15.00 - Disadvantages of Other Row Partitioning Methods - Teradata Database

Teradata Database Design

prodname
Teradata Database
vrm_release
15.00
category
User Guide
featnum
B035-1094-015K

Disadvantages of Other Row Partitioning Methods

There are several problems with traditional data placement schemes, particularly in a VLDB environment.

  • Data set partitioning guarantees hot spots and interconnect log jams.
  • This method requires the DBA to batch data as it arrives in the database and then manually control how it is partitioned. While it is possible to maintain a balanced data load with these scheme, it is not possible to maintain a balanced processing load.
  • Table rows are received, batched, and partitioned serially. This means that the newest data is always clustered together. Because a high percentage of data warehouse processing involves comparing current data with historical data to detect trends, this results in the majority of users attempting to access the same, co-located, data simultaneously.

  • VLDB data warehouse environments are typically configured as massively parallel or clustered processing units. This requires some sort of network interconnect channel.
  • There is no way to know whether rows from tables that are to be joined are co-located or not, and there is no way to ensure that they are.
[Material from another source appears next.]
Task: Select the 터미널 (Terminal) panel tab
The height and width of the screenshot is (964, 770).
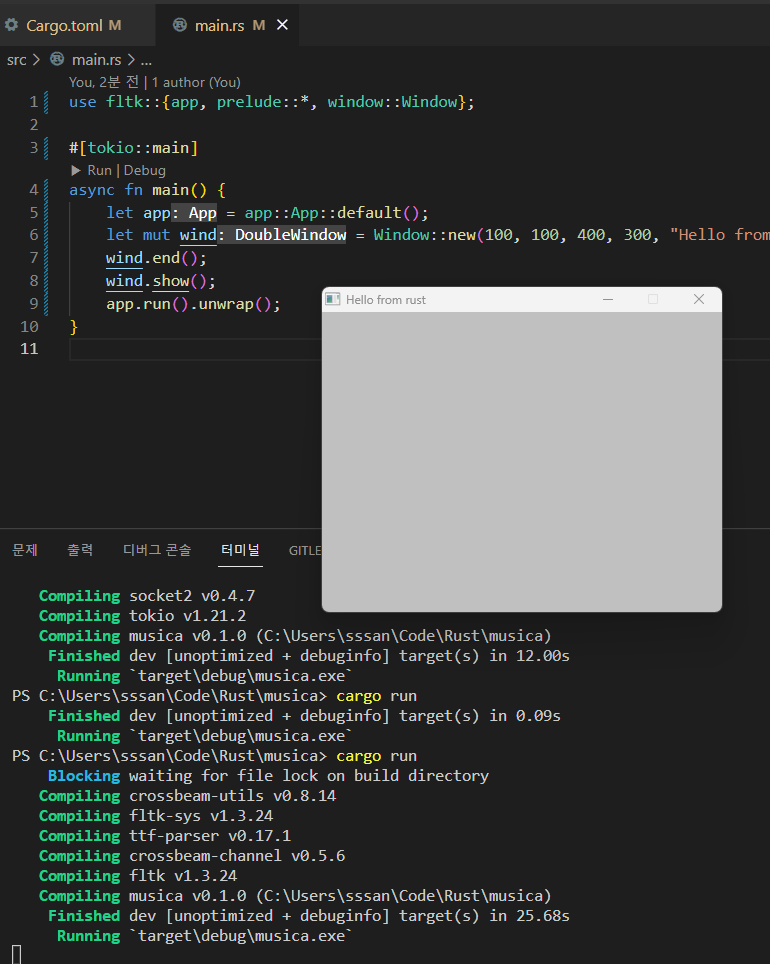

This means that table joins in a data set partitioning situation typically need to transmit vast quantities of data across their interconnect channels in order to join tables, severely reducing system throughput in the process.

  • Pure range partitioning is not a useful method for most data warehouse applications. When data access is repeatedly based on the same constraints, then range partitioning is an excellent choice. Data can be partitioned into multiple sets based on the repeatedly used constraints.
  • As the following list of potential problems indicates, there are more problems with pure range partitioning in a massively parallel data warehouse environment than there are solutions provided.

  • Business data is rarely well-balanced. Because of this, the distribution of the data must be carefully analyzed in order to determine how best to partition the data across network nodes.
  • Some way must be found to ensure that commonly joined table rows are co-located in order to minimize traffic on the interconnect channels.
  • Some method of balancing table data across multiple nodes must be determined.
  • Because the demographics of data always change as a function of time, these considerations must be revisited repeatedly to ensure continued smooth performance.
  • Notice that all these issues require intensive intervention on the part of the DBA. Distribution and other demographic data must be collected and analyzed (and an inexpensive, yet reliable method of doing the collection and analysis must be found and implemented), algorithms must be discovered or developed and then tested, and every aspect of the data must be monitored continually.

    The Teradata Database solution to range partitioning is the partitioned primary index, which hashes table rows to the AMPs using the same rowhash method that assigns nonpartitioned primary index rows, but adds the ability to further assign those rows to user‑defined range partitions. See “Row-partitioned and Nonpartitioned Primary Indexes” on page 266 for further information about partitioned primary indexes.

  • Random partitioning can have disadvantages.
  • Random, or round-robin, partitioning is formally related to hash partitioning. Unlike hashing, which uses an algorithm with known partitioning properties to distribute table rows, random partitioning uses a random number generator to distribute rows. The resulting distribution is even, but unrepeatable. This method makes it impossible to know where a table row is stored, so it can never be accessed directly.

    Random partitioning may cause data to be redistributed for join and aggregate processing, resulting in suboptimal system performance.

  • Schema partitioning almost always requires extensive redistribution of table rows for join and aggregate processing in a networked configuration.
  • This method, which is a scheme to assign specific table groups (“schemas”) to specific physical processors or nodes, has proven useful for optimizing the retrieval performance of specific tables in small, single node systems.

    When applied to a multiple node parallel environment, however, its deficiencies are readily apparent.

  • Most join cases require all rows to be redistributed across the interconnect for each query, reducing system throughput in the process.
  • Node balancing problems are always made worse when schema partitioning is used for anything other than very small tables.